Background Checking

NHS chief faked his CV to land £115,000-a-year job

Source: The Guardian, UK (Sophie Kirkham)

A former hospital chief executive has admitted making up qualifications on his CV to land his £115,000-a-year post.

Neil Taylor, 42, was chosen unanimously for the job as head of the Shrewsbury and Telford Hospitals NHS Trust after claiming to have a first-class degree from the University of Nottingham when he had just “one or two A-levels”. When Taylor was asked to provide his qualification certificates for a routine salary review last October, Taylor eventually produced a home-made diploma with a crude copy of the Nottingham University logo. He claimed that the degree was a Bachelor of Arts in business administration and economics, and also said he was a graduate of the Institute of Personnel Management at Nottingham, a department that does not exist. He also said that he had obtained a postgraduate diploma in Forensic Medicine, again from Nottingham University, when he had actually attended a two-day introduction to the course.

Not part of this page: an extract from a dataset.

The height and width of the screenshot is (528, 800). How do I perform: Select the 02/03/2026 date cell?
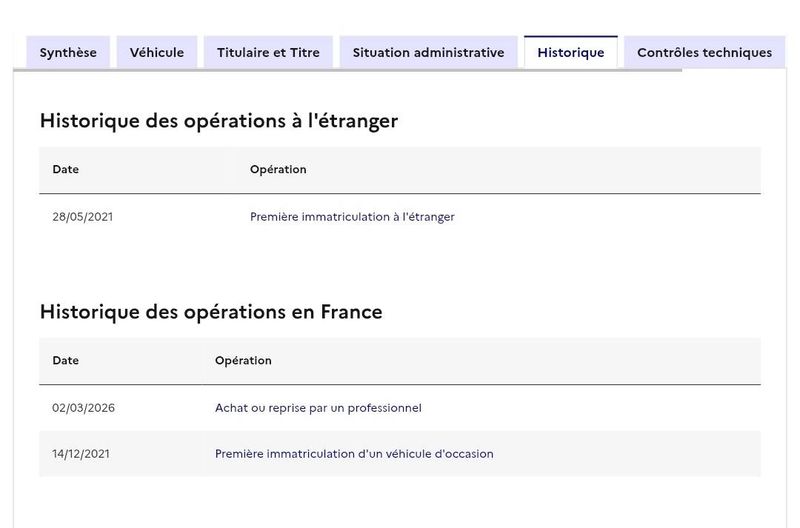[x=83, y=408]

When confronted, Taylor resigned immediately. Yesterday he pleaded guilty before Shrewsbury magistrates to one charge of obtaining a pecuniary advantage by deception and one of attempting to commit the same offence. Taylor, from Solihull, West Midlands, had worked as a chief executive at hospitals in the area for 10 years, including four years at the Royal Orthopaedic Hospital in Birmingham from 1995-99 and another four as head of the Royal Shrewsbury Hospital before it merged with the Princess Royal Hospital in Telford in 2003 to form the new trust.

A charge of obtaining a pecuniary advantage by deception concerning Taylor’s appointment as head of the Royal Shrewsbury Hospital NHS Trust in 1999 was dismissed. It was only when applying for the position as chief executive of the newly merged trust, which provides healthcare for some 500,000 people across Shropshire and Mid-Wales, that Taylor felt the pressure to exaggerate his qualifications, his defence solicitor, Adrian Roberts, told the court.

Mr Roberts said that his client had been embarrassed about his lack of formal education. During a salary review following the merger, all executives were asked to provide copies of higher education certificates. “The authorities were pressing him to produce his degree certificate and qualifications from Nottingham University,” prosecutor John Snell told the hearing. “[Taylor] took the line ‘They are on my aged parents’ wall.'” Taylor initially stalled investigators, but eventually produced the home-made certificate. When the university was contacted it denied Taylor had ever studied there.

Outside court, Taylor said: “I am very pleased that the first charge against me was dropped. I never did anything up until the trust was merged in 2003. I did something foolish around the end of 2003, but I did not do it for financial advantage – I did it because of the pressures I was under.” An NHS counter fraud service spokesman said: “Any case of fraud against the NHS means taxpayers’ money is being swindled and this is completely unacceptable. Since 1998, the NHS counter fraud service has saved the NHS £675m – enough to pay for five new hospitals.”

Taylor was granted unconditional bail until sentencing on a date yet to be fixed at Shrewsbury crown court.